Jobs at DOC: Kiwi Recovery Group

Department of Conservation —  02/01/2015

Come behind the scenes and into the jobs, the challenges, the highlights, and the personalities of the people who work at the Department of Conservation (DOC).

Today we profile the Kiwi Recovery Group.

What’s your team’s role at DOC?
We provide technical advice and guidance across New Zealand on kiwi conservation management and monitoring. Whether it is predator control, kiwi handling, monitoring, translocations, best practice—you name it, we’ve probably talked about it. We develop and review strategic recommendations and direction for the kiwi recovery programme and help to support our partners in growing kiwi conservation.

Members of the The Kiwi Recovery Group.

The Kiwi Recovery Group

How does this help DOC achieve our goals?
The advice and support we give helps DOC staff to contribute to kiwi recovery.

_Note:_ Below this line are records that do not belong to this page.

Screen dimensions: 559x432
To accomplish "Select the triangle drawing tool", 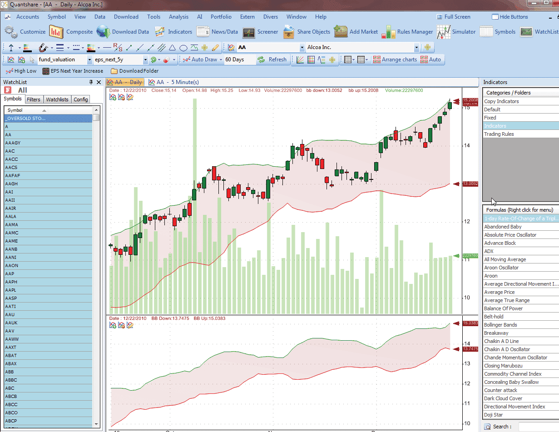I will click(x=172, y=47).
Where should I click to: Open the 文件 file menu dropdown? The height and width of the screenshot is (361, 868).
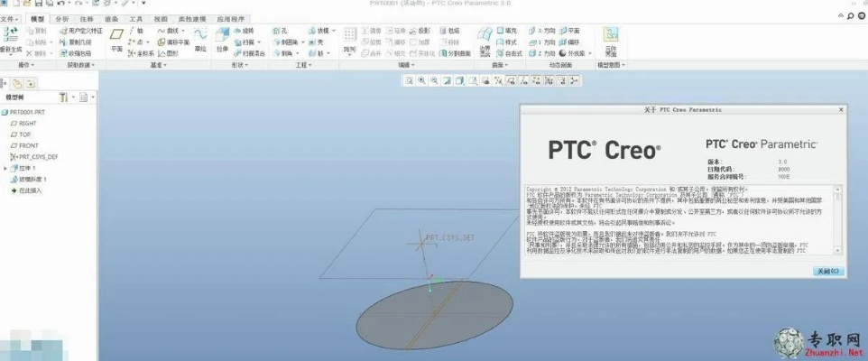point(10,18)
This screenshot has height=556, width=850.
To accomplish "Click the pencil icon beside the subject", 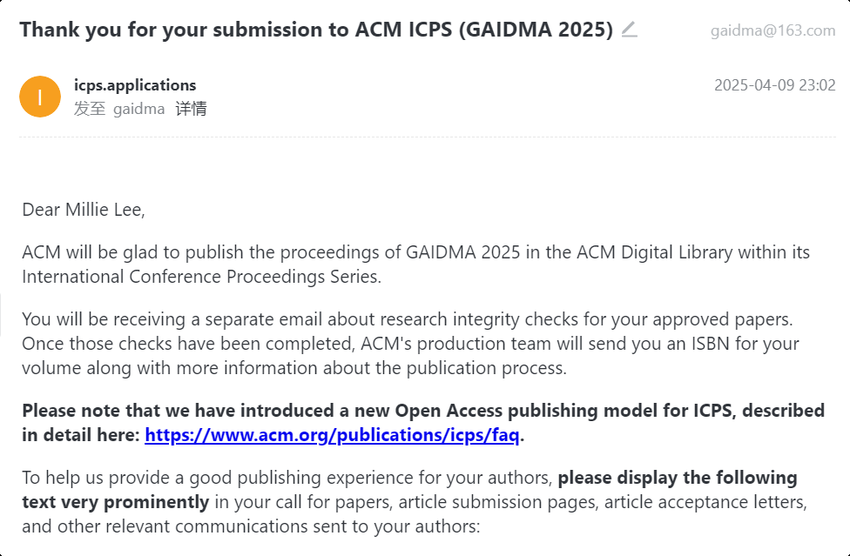I will (629, 30).
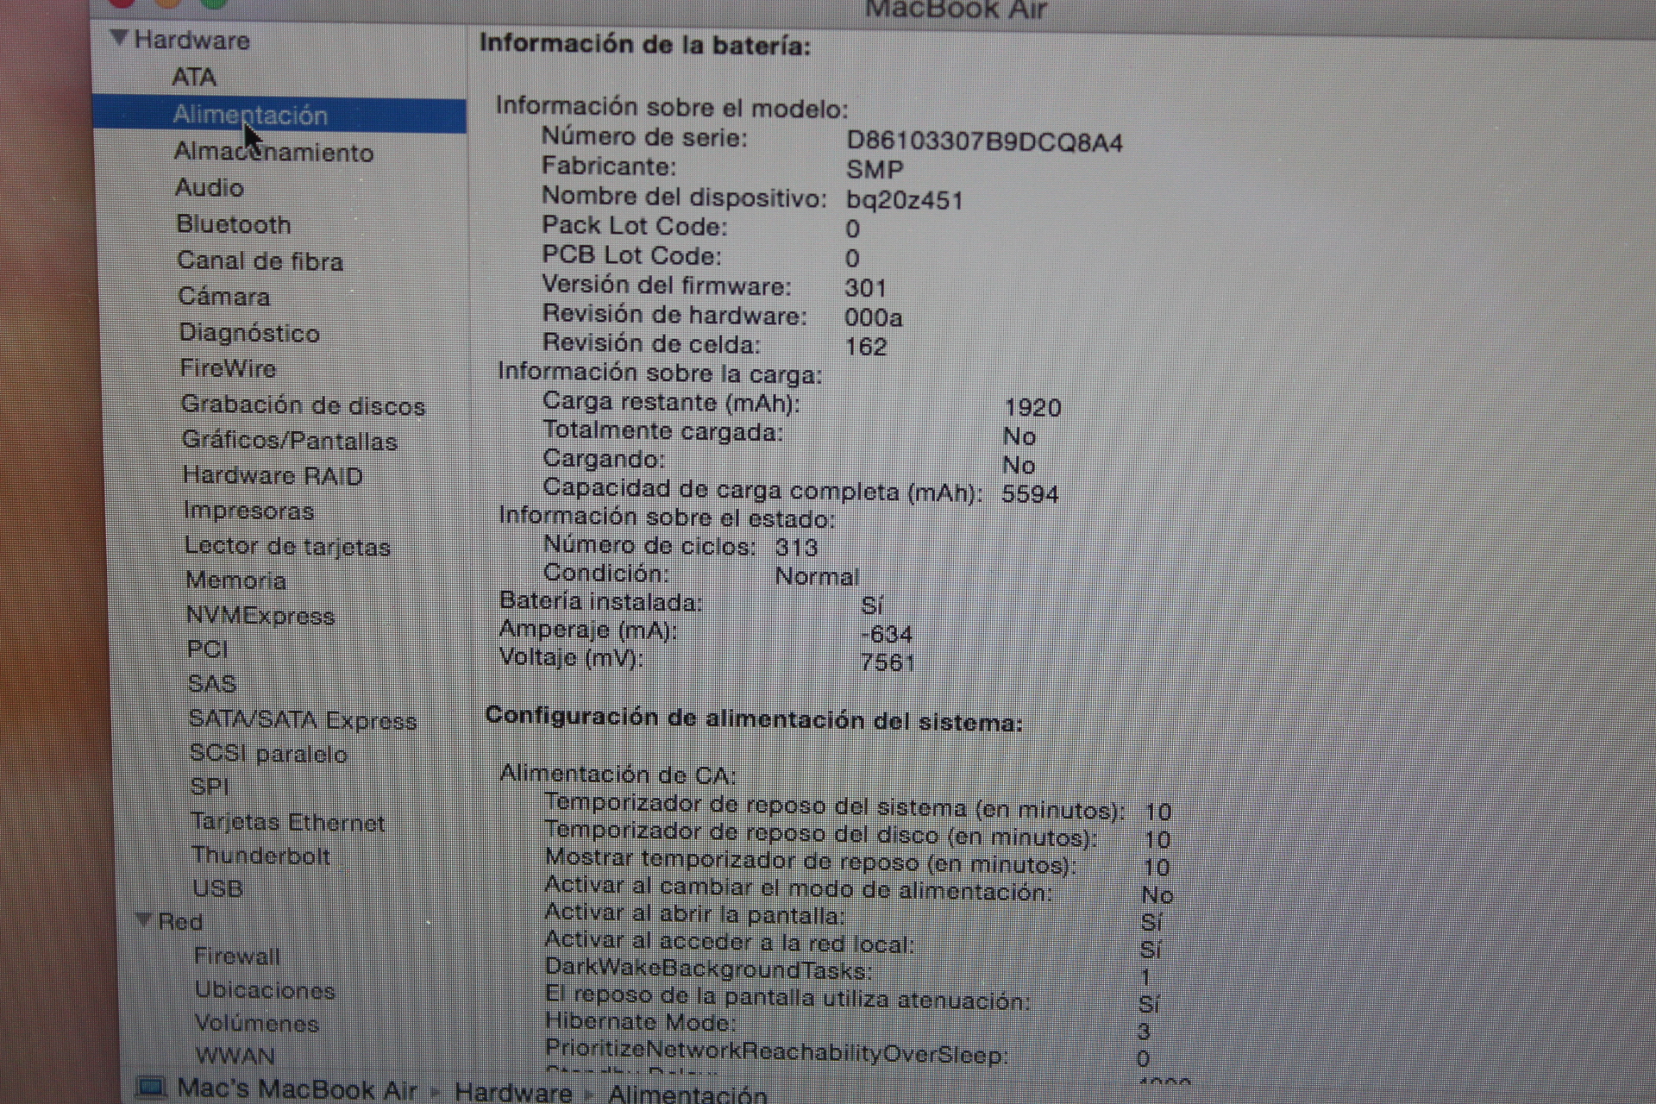Click the battery serial number value
The width and height of the screenshot is (1656, 1104).
pyautogui.click(x=984, y=142)
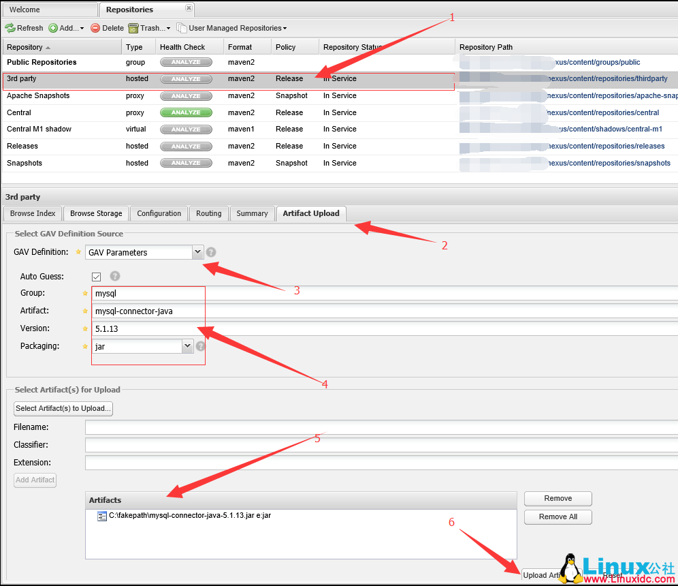Click Select Artifact(s) to Upload button

(63, 408)
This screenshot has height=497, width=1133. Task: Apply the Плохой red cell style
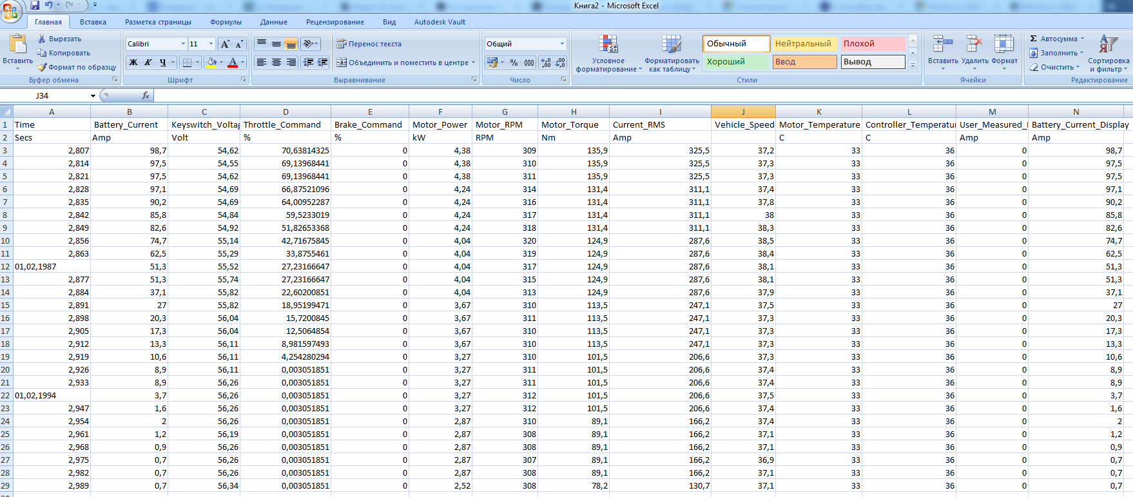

We are here to support DOC staff, community groups, captive institutions and iwi to do an amazing job so that kiwi can thrive in New Zealand for generations to come.

The national Kiwi Recovery Programme is complex and exciting—there are thousands of people working to protect kiwi—from Stewart Island to the Far North, led by a combination of community, iwi, DOC and other agencies, and with a variety of management tools and regimes. With such a well connected group, we are able to make links and recommendations that take into consideration a national perspective, the latest advances and changes in science, policy, and on-the-ground management as well as decades of experience.

Having external members and a combination of technical/non-technical also means a balanced approach to technical advice; strategy development and best practice are considered.

A kiwi bird in the wild.

Kiwi

Who is in the Kiwi Recovery Group?
The Kiwi Recovery Group is not made up purely of DOC staff! We have 12 Recovery Group members which are a mix of DOC and external specialists that help us to provide technical advice for the wide range of issues that come up in kiwi conservation and develop national strategies and plans for kiwi recovery.

What guides you in your work?
The Kiwi Recovery Plan outlines the direction for the kiwi programme over a 10 year period. This gives us a game plan of where we are going and what we need to achieve to get there.

What is the hardest part about your team’s work?
Knowing that every member of the Recovery Group is busy and we all have other jobs to do. The Kiwi Recovery Group work is on top of this—so the hardest part is trying to get high quality and often complex advice back to kiwi practitioners and DOC staff in as timely a manner as possible. With the amazing amount of work being done with kiwi throughout the country, this can sometimes be quite a challenge.

What are your team’s favourite things?
Hearing about the success of kiwi projects—incredible work being done out there by iwi partners, community groups, captive institutions, and DOC staff all around the country! It is amazing to see what can be accomplished when so many partners join forces for a common cause!

Wendy Sporle holding a kiwi with John Hawley at a Marunui release.

Wendy Sporle with John Hawley at a Marunui release

What are your team’s pet peeves?
Yet another report of a kiwi killed by a dog. Dogs are currently one of the greatest threats to kiwi—in fact they are the number one cause of adult kiwi deaths in Northland! Yet it is one of the threats that should be so easy to overcome.

Keep dogs out of kiwi habitat whenever possible as this is the only sure-fire way to keep our kiwi safe. If you must have a dog in kiwi habitat, make sure that it is aversion trained or on lead.

One response to Jobs at DOC: Kiwi Recovery Group

  1. 

    Thanks great article

    How do dogs compare to rats in terms of pest threats to kiwis?